Would you give again, exactly, the lines running from the line with "Where should I click to: Click the" to the end of the data below, both included?
# # # # #
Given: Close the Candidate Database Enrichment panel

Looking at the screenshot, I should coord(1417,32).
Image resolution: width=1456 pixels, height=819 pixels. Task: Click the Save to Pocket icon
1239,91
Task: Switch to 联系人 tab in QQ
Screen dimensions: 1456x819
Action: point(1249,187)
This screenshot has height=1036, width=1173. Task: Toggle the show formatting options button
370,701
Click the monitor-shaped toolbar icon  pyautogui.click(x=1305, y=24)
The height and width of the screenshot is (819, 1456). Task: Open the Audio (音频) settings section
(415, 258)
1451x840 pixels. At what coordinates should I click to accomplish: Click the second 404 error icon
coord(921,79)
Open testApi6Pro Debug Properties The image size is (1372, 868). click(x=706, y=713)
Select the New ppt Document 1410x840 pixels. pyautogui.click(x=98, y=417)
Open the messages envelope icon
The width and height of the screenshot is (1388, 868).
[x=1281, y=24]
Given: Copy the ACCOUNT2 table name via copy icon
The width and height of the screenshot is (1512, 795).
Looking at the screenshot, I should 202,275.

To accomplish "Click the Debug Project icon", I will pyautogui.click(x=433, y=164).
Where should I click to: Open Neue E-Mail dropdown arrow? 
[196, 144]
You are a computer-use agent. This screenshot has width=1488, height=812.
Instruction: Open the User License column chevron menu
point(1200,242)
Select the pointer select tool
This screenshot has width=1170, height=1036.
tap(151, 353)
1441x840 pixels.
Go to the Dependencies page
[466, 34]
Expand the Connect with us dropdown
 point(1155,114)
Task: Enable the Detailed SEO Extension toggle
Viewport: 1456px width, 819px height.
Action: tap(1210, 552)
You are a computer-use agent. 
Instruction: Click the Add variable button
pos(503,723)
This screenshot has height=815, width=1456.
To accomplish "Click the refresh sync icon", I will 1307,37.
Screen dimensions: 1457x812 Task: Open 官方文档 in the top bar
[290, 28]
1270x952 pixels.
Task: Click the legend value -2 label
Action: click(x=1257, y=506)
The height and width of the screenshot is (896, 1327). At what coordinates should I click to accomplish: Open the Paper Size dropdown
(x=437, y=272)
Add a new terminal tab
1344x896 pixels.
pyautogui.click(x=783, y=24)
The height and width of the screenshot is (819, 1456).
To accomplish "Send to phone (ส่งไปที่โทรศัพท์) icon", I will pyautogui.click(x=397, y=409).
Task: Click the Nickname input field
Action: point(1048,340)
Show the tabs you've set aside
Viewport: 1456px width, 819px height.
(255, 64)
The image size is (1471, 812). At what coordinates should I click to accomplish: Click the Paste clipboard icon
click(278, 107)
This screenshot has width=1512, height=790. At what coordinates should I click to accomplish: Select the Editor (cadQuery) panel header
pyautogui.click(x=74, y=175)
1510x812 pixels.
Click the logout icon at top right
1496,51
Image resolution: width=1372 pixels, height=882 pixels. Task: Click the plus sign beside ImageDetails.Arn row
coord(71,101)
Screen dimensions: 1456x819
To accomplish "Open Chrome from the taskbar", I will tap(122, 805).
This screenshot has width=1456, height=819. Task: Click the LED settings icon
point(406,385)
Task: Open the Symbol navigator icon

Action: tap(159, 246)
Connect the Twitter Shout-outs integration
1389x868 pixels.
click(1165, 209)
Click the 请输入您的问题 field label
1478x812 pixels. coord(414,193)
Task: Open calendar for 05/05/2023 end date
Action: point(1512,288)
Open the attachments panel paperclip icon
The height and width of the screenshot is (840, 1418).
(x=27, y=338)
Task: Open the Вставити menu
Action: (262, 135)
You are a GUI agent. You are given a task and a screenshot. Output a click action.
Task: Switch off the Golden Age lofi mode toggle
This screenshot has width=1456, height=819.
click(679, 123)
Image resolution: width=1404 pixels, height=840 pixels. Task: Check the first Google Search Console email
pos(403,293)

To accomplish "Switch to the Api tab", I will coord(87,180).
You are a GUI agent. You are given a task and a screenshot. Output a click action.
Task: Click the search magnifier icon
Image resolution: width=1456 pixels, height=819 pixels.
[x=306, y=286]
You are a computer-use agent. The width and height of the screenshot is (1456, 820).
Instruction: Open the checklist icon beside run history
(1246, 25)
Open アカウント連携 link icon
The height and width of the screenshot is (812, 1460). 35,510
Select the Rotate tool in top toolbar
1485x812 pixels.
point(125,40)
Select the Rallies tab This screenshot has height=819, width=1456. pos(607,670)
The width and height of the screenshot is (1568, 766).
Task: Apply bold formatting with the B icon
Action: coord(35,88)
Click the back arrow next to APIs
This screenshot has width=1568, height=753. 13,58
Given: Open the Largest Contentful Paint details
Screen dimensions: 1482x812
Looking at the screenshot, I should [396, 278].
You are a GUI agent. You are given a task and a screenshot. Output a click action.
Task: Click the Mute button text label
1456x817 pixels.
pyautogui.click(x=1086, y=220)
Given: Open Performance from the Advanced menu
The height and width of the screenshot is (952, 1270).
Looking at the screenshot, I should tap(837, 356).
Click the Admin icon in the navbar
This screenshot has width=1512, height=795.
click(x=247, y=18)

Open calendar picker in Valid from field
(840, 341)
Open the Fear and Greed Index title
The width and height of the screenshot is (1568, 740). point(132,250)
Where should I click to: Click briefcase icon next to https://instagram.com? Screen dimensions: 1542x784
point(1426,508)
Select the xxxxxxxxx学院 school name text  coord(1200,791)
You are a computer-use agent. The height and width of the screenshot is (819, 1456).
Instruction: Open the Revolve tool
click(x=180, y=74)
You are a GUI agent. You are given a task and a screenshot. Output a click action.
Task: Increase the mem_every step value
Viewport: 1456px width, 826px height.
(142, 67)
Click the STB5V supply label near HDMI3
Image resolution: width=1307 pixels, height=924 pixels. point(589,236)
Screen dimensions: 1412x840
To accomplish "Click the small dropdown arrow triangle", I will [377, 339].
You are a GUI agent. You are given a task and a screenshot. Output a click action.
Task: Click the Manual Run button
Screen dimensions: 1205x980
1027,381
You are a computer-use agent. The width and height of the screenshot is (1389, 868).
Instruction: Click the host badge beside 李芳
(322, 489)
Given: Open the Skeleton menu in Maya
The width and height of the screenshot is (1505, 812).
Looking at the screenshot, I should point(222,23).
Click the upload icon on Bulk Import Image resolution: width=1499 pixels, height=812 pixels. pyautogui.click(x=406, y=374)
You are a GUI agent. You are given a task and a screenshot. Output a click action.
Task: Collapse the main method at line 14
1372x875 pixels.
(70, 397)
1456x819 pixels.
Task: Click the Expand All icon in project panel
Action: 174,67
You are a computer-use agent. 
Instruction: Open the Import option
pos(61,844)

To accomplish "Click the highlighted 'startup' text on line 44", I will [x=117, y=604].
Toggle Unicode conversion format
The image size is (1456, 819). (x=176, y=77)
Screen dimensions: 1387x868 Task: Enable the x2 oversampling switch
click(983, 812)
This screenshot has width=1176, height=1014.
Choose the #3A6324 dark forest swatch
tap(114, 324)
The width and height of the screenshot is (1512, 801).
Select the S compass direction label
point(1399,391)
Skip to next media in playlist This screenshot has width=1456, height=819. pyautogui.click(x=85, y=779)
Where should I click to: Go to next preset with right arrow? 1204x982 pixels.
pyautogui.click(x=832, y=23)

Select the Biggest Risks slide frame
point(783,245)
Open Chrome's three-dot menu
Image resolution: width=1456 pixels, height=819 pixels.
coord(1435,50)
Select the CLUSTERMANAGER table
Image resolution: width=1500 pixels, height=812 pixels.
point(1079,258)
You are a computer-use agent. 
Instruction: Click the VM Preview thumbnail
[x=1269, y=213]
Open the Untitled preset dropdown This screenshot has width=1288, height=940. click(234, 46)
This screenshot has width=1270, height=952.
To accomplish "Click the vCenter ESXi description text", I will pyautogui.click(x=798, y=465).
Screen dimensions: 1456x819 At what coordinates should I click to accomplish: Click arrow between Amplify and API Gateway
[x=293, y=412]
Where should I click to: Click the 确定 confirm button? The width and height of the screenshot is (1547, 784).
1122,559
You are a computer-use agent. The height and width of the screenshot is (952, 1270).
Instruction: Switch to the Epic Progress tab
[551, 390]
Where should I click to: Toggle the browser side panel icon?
# # # # #
### THE COMPLETED TASK
Where should I click to: Click the 确定 confirm button? The width and height of the screenshot is (1547, 784).
1122,559
You are a computer-use agent. The height and width of the screenshot is (952, 1270).
Instruction: Switch to the Epic Progress tab
[551, 390]
Where should I click to: Toggle the browser side panel icon?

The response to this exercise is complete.